Flateyjarbók's Haralds þáttr hárfagra's first chapter centers around the story of Snæfríðr and Harald and credits Snæfríðardrápa, a skaldic "drapa" about Snæfríðr, to Harald.

==Saga account==
The sagas tell of king Harald being at a yule feast in Gudbrandsdalen at the Tofti estate, when a Finnish (Sami) giant called Svási arrived and invited him to his hut. In Svási's hut the king was introduced to the giant's daughter Snæfríðr, who poured a drink for him. The king was overcome with lust and wanted to bed her, but Svási would not allow his daughter to be a concubine and so the two were married. Harald is said to have spent all of his time with Snæfríðr and neglected his kingdom. During their three year long marriage she gave birth to four children: Sigurðr hrísi, Hálfdan háleggr, Guðrøðr ljómi and Rǫgnvaldr réttilbeini.

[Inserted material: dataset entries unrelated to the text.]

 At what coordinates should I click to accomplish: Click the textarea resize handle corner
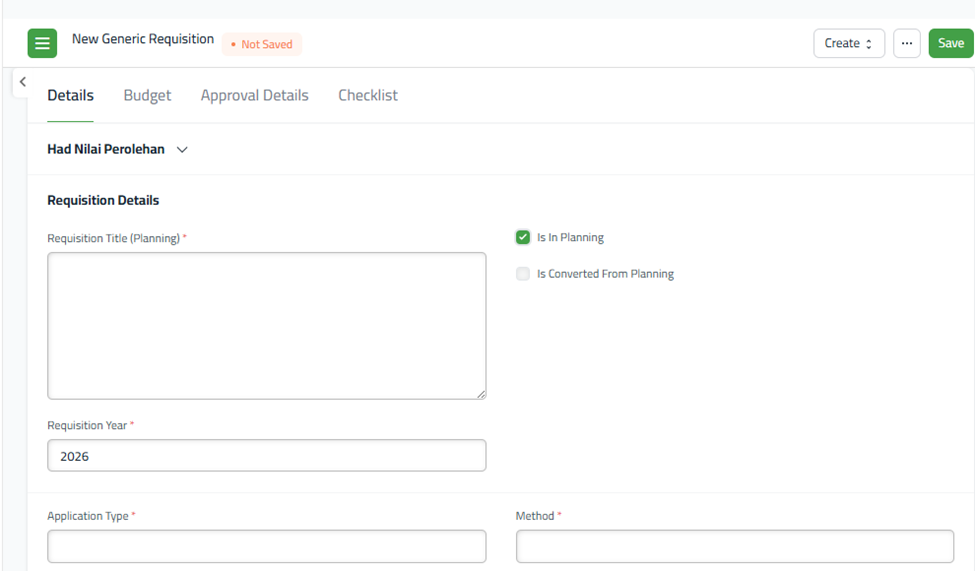[x=481, y=394]
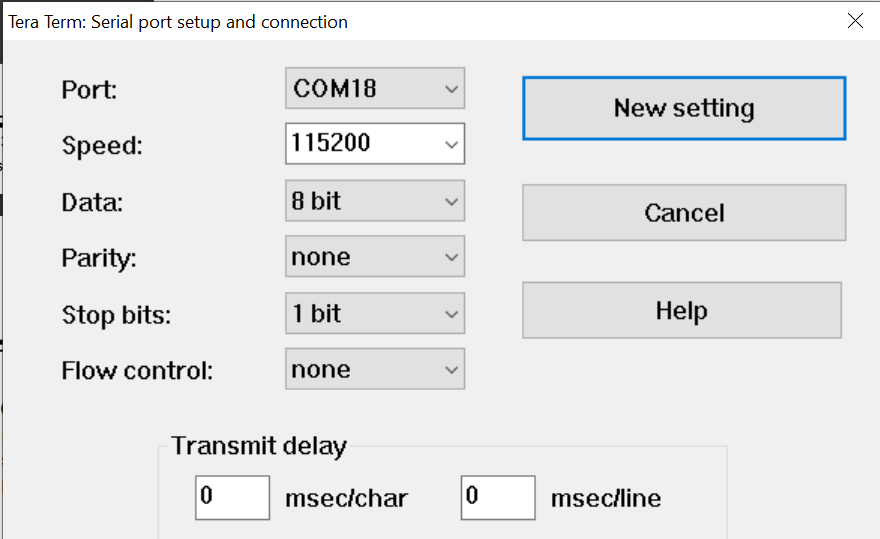Click the Port label
This screenshot has height=539, width=880.
(89, 90)
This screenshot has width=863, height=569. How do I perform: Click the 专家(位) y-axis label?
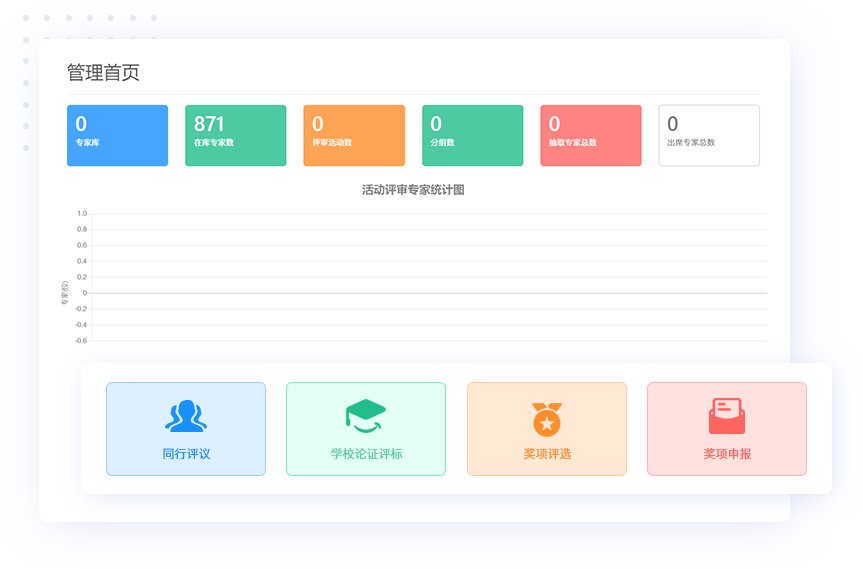point(65,292)
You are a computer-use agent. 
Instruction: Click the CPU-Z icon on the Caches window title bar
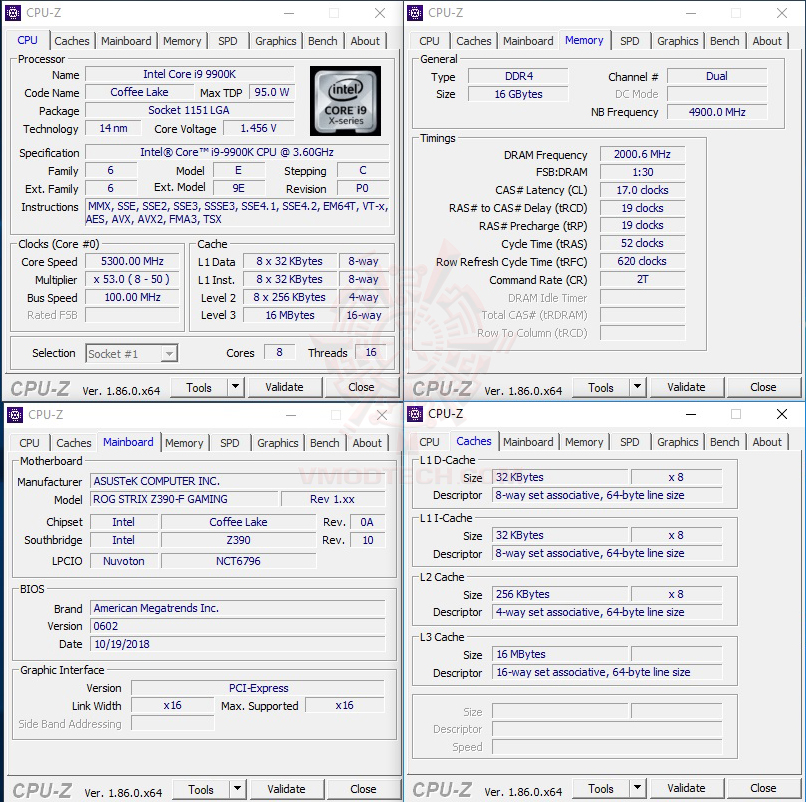[414, 414]
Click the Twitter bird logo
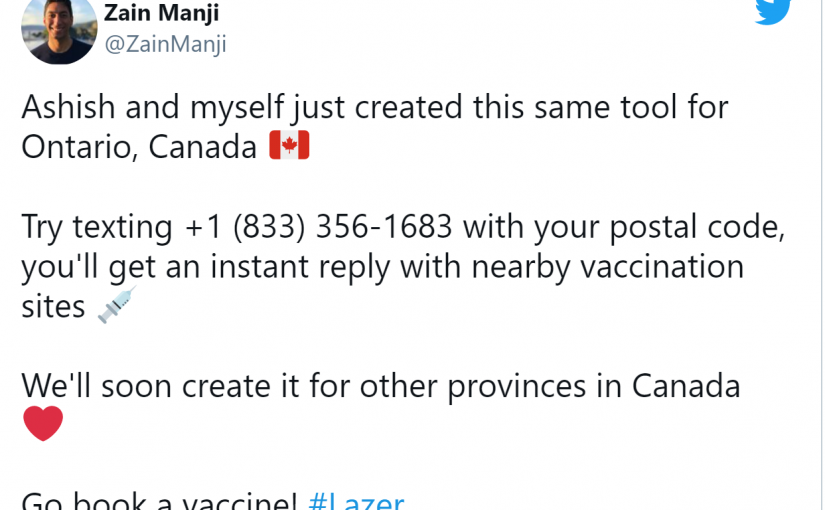 click(772, 10)
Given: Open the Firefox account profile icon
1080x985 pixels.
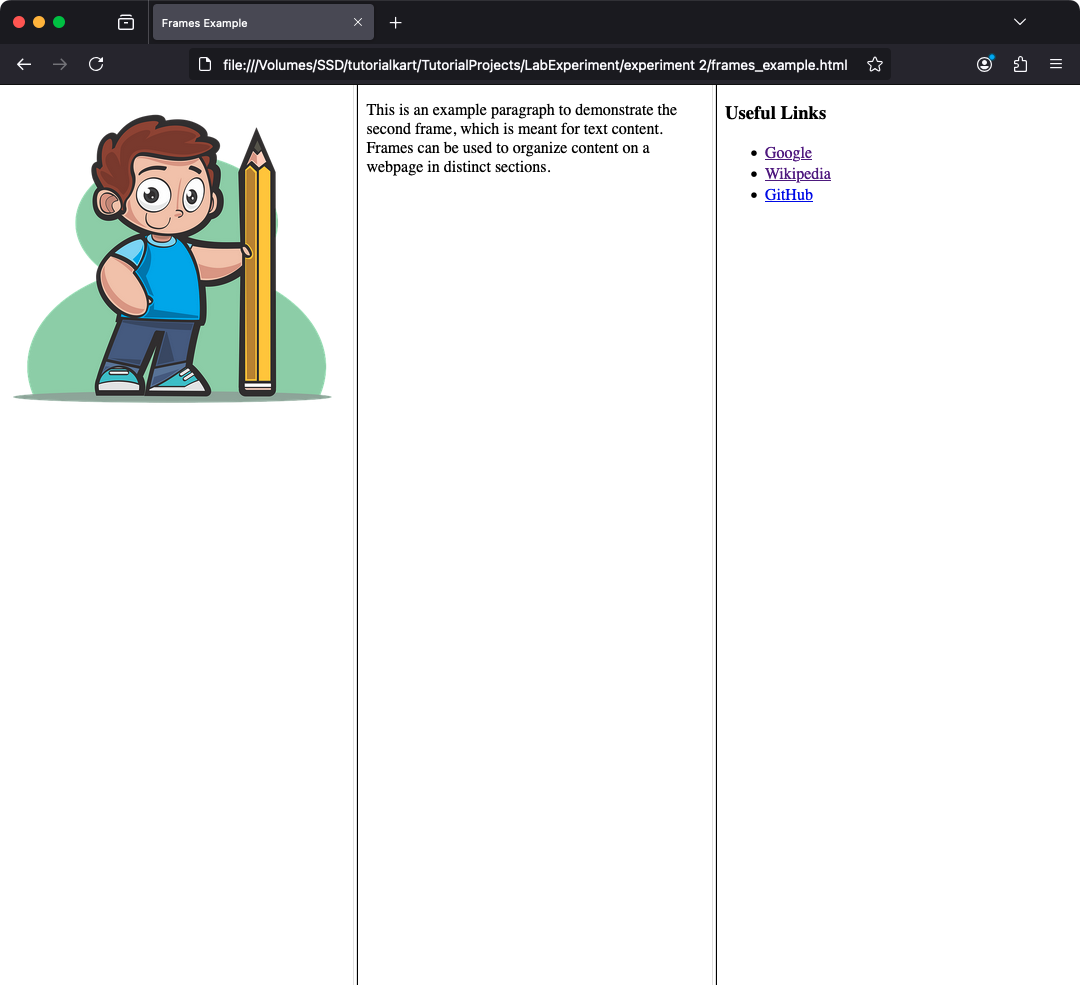Looking at the screenshot, I should [x=984, y=64].
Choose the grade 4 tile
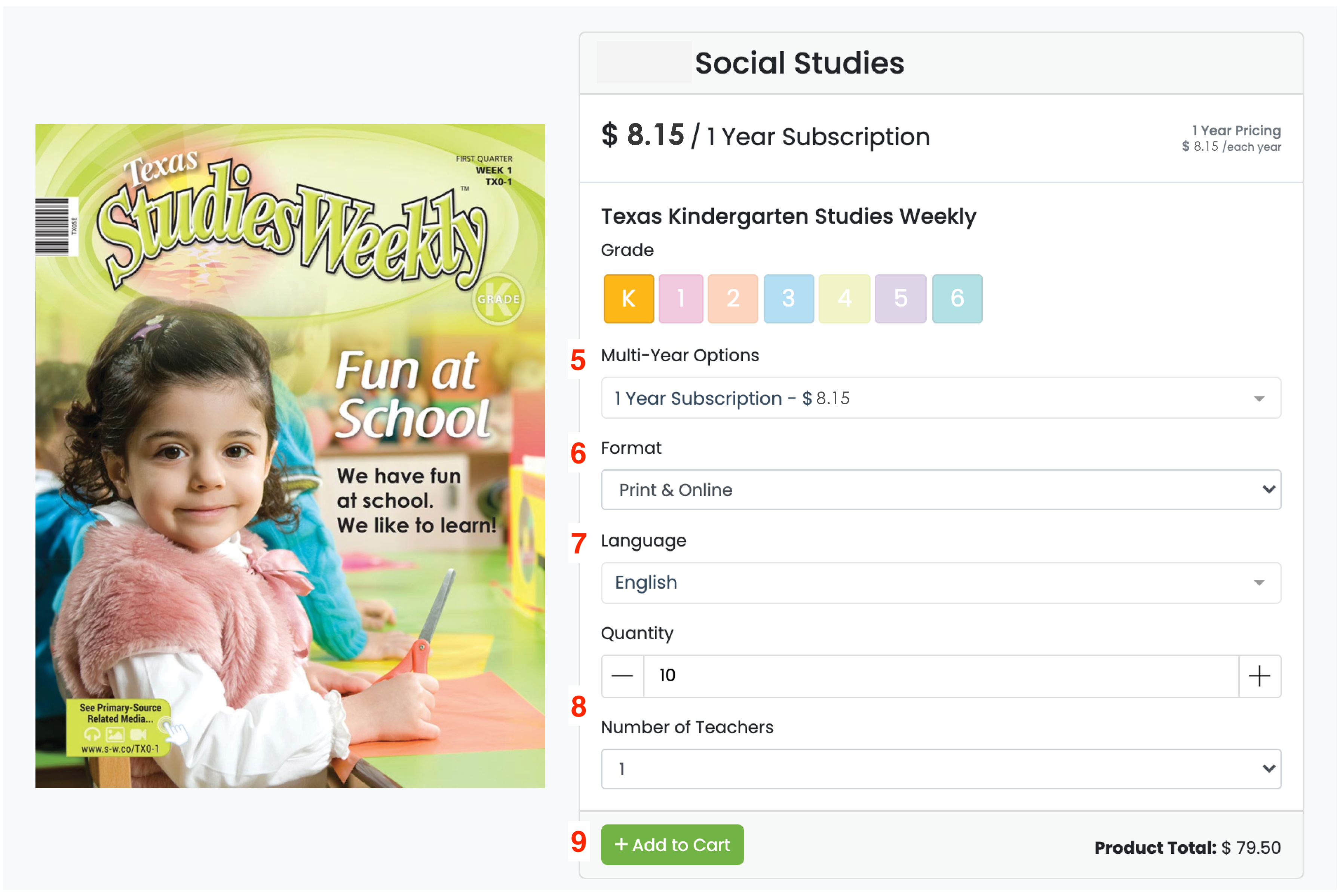This screenshot has width=1340, height=896. click(x=844, y=298)
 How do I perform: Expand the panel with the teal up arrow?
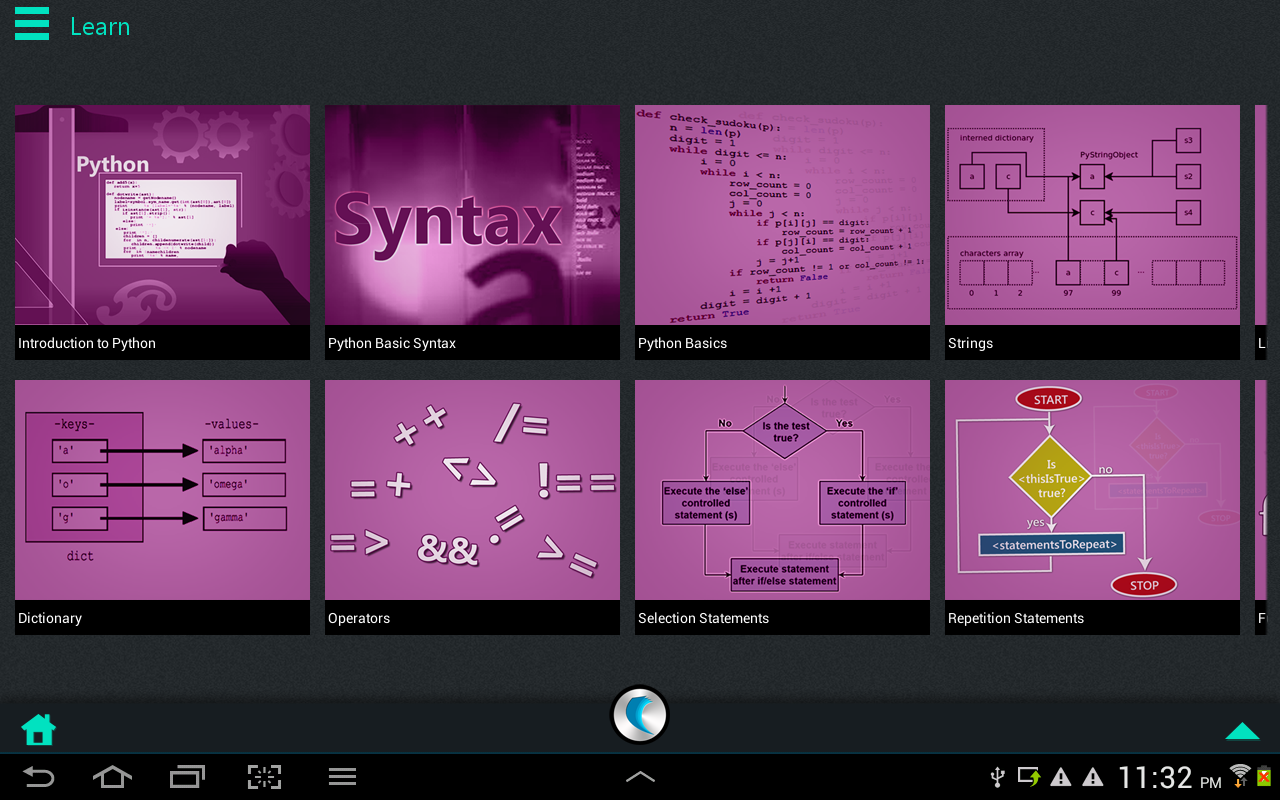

When Snæfríðr suddenly died, Harald was beside himself with grief. Her body was laid in state but it did not decompose or grow pale, giving the appearance that she was sleeping peacefully. Thus Harald sat weeping over her for three years, hoping that she would come back to life. As Harald was troubled by Snæfríðr’s death, so too were his people troubled by his neglect of his duties. At last an old man known as Þorleifr the Wise decided to break the illusion. He convinced the king to leave the chamber where the queen lay and told him that it was not honorable to let the dead lie in the same clothes in which she had perished. Harald agreed to change her clothes, but as soon as his servants moved her body it turned blue and began to smell. Men hurried to prepare a pyre, but before they had time to burn her, toads, snakes and lizards were crawling out of her body, and soon thereafter it had mouldered to dust.

When Harald realized Snæfríðr had been a witch he became furious and had all their sons exiled. Since that day Harald became ill-disposed towards magicians. When Rǫgnvaldr followed in his mother's footsteps, Harald sent his most loyal and beloved son Eirikr Bloodaxe to murder him.

==Popular culture==

A character inspired by Snæfríðr appears in season 5 of History Channel's Vikings, played by Norwegian actress Dagny Backer Johnsen.